Project manager or organizations can divide projects into phases to provide better management
control over the projects.

It also helps in identifying deviations and thus helps in decision making with regard to continuation
or termination of the project.

Collectively these phases are called as Project Life Cycle.


Generally, there are four stages or phases of project life cycle which are
(i) Project initiation (Concept) Phase
(ii) Project Planning Phase
(iii) Project Execution (Implementation) Phase
(iv) Closing Phase
Phase to Phase Relationship
1. Sequential Relationship
In sequential relationship next phase can start if and only if previous phase is complete.
Traditionally construction projects generally use sequential relationship.
Step by step nature of this approach reduces uncertainty but also eliminates options for
shortening the schedule.
II. Overlapping Relationship
In overlapping phase relationship next phase can begin before the completion of previous
phase.
This technique allows schedule compression called fast tracking.
This technique can lead to increase in risk and may result in rework if a subsequent phase
progress before accurate information is available from previous phase.

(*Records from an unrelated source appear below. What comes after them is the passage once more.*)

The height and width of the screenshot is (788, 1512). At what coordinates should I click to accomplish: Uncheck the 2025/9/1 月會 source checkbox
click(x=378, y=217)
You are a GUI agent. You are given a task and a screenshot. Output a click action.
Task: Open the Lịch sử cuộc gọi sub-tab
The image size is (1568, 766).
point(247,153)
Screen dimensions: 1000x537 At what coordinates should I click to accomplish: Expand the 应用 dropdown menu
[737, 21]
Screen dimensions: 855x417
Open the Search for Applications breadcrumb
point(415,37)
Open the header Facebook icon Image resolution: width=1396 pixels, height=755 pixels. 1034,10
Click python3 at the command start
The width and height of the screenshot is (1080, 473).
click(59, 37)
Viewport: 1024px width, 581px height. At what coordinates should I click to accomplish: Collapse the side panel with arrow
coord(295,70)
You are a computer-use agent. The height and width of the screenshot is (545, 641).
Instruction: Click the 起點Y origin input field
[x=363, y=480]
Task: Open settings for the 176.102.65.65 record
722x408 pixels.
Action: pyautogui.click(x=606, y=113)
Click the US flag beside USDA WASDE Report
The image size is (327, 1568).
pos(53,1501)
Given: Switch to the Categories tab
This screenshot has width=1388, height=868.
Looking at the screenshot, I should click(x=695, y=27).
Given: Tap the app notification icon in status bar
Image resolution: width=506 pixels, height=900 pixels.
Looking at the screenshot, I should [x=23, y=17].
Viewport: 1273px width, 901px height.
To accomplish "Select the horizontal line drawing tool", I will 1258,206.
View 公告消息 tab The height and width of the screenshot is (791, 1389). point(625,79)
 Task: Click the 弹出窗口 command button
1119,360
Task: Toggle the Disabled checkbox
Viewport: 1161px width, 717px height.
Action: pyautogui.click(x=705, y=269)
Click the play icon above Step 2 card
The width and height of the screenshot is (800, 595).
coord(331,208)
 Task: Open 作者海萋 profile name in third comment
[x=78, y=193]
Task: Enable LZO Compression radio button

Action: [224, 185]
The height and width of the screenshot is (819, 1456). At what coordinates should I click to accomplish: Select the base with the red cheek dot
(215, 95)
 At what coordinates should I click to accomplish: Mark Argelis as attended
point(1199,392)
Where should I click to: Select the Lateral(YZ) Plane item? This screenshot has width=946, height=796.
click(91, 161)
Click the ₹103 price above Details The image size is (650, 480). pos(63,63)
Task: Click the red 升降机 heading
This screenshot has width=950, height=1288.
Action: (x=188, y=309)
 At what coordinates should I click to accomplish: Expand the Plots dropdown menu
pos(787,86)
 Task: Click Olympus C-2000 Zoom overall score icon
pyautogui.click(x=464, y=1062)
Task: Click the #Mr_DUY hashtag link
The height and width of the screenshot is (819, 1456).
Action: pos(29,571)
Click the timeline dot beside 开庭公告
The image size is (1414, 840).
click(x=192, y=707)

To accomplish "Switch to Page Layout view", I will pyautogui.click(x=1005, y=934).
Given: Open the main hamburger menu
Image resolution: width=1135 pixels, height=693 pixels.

Types of Projects Life Cycles

Predictive Life Cycle


This life cycle is also known as plan driven life cycle or Water fall life cycle.
In a predictive life cycle, the three major constraints of the project i.e. scope, time and cost,
are defined in complete details early in the project life cycle as practically.

Then project is split up into phases which can be either sequential or overlapping.
Requirements are defined early and not expected to change.

Iterative and Incremental life Cycle


This life cycle is also known as Incremental life cycle and Rolling wave planning (also
known as progressive elaboration).
In Iterative life cycle, the project is split up into phases (or iterations) which can be either
sequential or overlapping, same as predictive life cycle.
In Iterative life cycle, scope is not defined ahead of time at a detailed level, but only for the first
iteration or phase of the project. Once a phase is completed, the detailed scope for next phase
is worked out, and so on.
End result is delivered at the end of each phase or iteration.
This life cycle is used for projects where change in the scope is need to be managed.

Adaptive life Cycle

This life cycle is also known as Change-Driven life cycle or Agile life cycle.
In Adaptive life cycle is also, sequential or overlapping, same as predictive.
At the end of each iteration, work for the product is reviewed by the customer, and feedback from
the customer is used to define the detailed scope for next iteration
This life cycle is used for projects where rapid changes are expected and it is not possible to define
scope in the start.
Adaptive life cycle is generally used in IT industry.